◆ **Your task**:
Which lines of the entries below run from the one holding "You are a computer-use" to the one holding "Click the Lodging Recommendation heading", inclusive? Set down exactly those lines and no others.

◆ **Given records**:
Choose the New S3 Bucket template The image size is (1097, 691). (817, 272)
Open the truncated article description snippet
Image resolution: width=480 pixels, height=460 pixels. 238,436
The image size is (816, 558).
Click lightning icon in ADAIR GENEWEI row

...

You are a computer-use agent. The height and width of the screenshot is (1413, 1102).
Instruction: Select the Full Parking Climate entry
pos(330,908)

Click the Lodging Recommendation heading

...

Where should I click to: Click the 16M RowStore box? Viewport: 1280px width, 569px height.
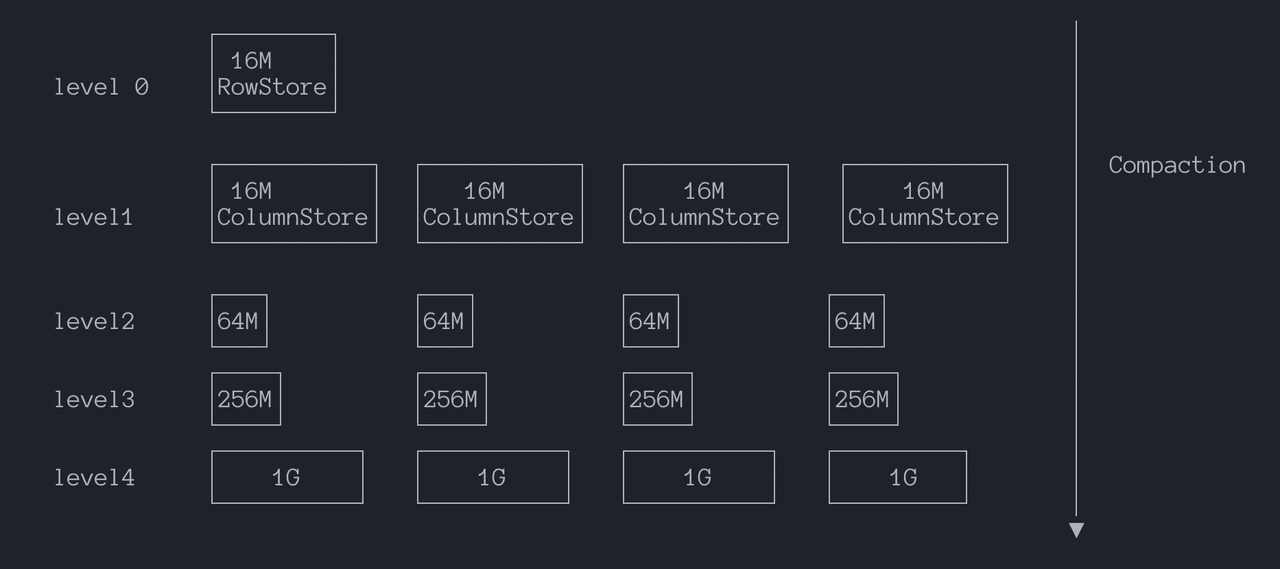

◆ **Answer below**:
You are a computer-use agent. The height and width of the screenshot is (1413, 1102).
Instruction: Select the Full Parking Climate entry
pos(330,908)

Click the Lodging Recommendation heading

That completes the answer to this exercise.